Personalis sententia:
Es un título atrayente pero de espantosa lectura,
perdiéndome entre los fríos pasillos de los conventos del barroco, y dándome de
cabezazos entre sus mohosas y lóbregas paredes, no sabiendo si soy novicia o
madre superiora, si me critican o me acechan, sin poder expresar mis
pensamientos por escrito, debido a que un fraile cabrón, dígase el inquisidor,
envidioso de turno, no quiere que mis pensamientos salgan a la luz, porque
quizás vayan contra todo lo establecido.
En fin, su lectura (hasta
donde he llegado, porque me ha resultado imposible continuar, válgame cualquier
dios), ha sido un terrible vagar por el desierto conventual, donde el paso de
los siglos, renglón a renglón, se ha convertido en una verdadera losa que es
imposible de levantar.
Ultílogo:
Aburrido
y pesado hasta la extenuación, madre de Dios, un escrito del cual no hay nada
reseñable, salvo la crítica por mi parte, al perder el tiempo en este tipo de
lecturas, que pueden gustar a otros, pero no ha sido mi caso, otra vez será. He
leído por ahí que “esta obra está bendecida con el dudoso don del llanto”
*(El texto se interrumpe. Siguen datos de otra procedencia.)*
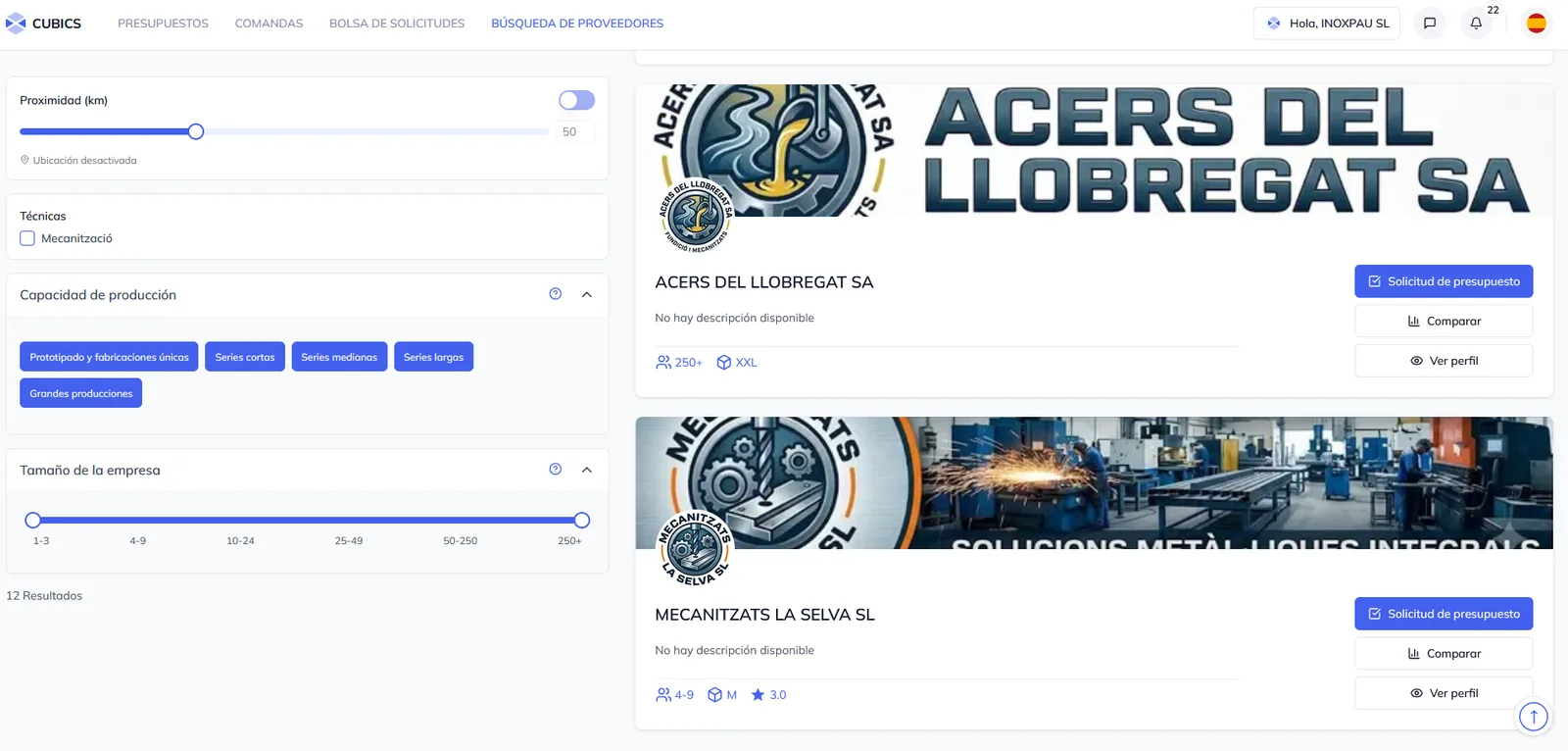1568x751 pixels.
Task: Collapse the Capacidad de producción section
Action: (587, 294)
y cuánta razón tiene…, yo también lo dejé en la página 70, caray, no debo de
ser el único.
Un
apunte más, por eso la gente deja de leer, debido a que las editoriales
publican este tipo de libros tan cargantes y benzodiacepínicos, verdaderos
ladrillos del brutalismo constructivo, que aprovechan ciertos momentos, realizados
para vender y hacer caja. Las únicas culpables de que suceda esto son ellas
mismas, así que, ajo, agua y resina.